PROMPT | Lines where the string "will" appears are to be copied from the entries below.

-------- SOURCE MATERIAL --------

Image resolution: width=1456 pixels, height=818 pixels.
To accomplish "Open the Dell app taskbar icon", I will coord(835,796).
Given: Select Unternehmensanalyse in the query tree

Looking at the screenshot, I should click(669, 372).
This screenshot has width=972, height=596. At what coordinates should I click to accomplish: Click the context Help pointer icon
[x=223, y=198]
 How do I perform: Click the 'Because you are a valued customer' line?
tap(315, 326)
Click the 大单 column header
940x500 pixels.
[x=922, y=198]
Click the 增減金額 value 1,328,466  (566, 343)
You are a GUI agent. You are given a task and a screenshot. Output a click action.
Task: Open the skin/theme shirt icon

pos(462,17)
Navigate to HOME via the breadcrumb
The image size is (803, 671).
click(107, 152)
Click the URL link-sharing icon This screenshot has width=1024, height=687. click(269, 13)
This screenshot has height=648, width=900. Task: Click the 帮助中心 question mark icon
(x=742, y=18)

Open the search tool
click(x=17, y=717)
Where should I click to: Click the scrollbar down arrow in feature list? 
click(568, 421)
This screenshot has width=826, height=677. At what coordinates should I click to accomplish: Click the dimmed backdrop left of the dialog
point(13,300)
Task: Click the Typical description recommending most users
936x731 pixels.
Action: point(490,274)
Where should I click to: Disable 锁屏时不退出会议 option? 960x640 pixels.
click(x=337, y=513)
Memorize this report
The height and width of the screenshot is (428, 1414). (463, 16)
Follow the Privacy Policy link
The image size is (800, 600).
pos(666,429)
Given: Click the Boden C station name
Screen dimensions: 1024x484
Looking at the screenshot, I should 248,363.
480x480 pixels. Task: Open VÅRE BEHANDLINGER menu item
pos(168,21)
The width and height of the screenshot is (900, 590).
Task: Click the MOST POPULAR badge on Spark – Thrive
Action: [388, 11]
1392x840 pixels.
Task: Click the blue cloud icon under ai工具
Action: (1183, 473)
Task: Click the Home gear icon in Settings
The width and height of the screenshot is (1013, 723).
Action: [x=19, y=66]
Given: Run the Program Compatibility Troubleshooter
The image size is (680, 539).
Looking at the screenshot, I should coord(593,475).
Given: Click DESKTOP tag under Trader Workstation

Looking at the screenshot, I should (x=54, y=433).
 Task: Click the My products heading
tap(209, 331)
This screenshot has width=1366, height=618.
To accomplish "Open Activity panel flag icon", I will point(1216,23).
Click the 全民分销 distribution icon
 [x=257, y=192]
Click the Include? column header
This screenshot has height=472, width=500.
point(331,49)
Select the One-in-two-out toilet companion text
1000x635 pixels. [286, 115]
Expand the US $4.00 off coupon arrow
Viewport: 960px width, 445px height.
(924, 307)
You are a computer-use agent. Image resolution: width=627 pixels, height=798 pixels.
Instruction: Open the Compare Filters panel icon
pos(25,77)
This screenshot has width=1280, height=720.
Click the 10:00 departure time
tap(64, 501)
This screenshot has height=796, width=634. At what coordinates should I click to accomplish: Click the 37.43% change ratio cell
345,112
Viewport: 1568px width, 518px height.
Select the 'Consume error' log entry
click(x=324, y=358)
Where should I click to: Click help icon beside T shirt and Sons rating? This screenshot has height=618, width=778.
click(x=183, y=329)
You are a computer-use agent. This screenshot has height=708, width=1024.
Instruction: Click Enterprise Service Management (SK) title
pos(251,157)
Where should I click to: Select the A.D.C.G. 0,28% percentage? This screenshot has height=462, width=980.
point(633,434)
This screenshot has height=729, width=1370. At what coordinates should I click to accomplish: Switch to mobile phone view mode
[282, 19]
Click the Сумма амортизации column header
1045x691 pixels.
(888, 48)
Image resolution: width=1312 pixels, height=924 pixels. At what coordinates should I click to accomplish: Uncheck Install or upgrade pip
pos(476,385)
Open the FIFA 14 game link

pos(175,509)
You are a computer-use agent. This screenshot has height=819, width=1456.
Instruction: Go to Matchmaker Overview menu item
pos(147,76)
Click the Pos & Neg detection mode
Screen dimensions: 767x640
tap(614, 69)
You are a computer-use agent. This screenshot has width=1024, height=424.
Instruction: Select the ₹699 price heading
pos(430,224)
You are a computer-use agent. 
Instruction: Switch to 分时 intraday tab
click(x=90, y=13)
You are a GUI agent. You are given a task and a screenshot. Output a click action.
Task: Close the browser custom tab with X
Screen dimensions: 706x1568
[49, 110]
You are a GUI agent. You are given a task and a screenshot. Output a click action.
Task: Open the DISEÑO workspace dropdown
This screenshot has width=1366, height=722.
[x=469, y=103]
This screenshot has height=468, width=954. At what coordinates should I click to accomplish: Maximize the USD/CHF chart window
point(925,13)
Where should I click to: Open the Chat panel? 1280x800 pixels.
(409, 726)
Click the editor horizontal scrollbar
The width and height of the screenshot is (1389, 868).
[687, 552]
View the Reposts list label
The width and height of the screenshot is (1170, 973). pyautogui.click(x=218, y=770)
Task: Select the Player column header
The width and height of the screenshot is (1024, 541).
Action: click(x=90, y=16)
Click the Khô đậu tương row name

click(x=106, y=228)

--------

RESULT OF THE EXERCISE |
To accomplish "Open the Dell app taskbar icon", I will coord(835,796).
To accomplish "Open Activity panel flag icon", I will point(1216,23).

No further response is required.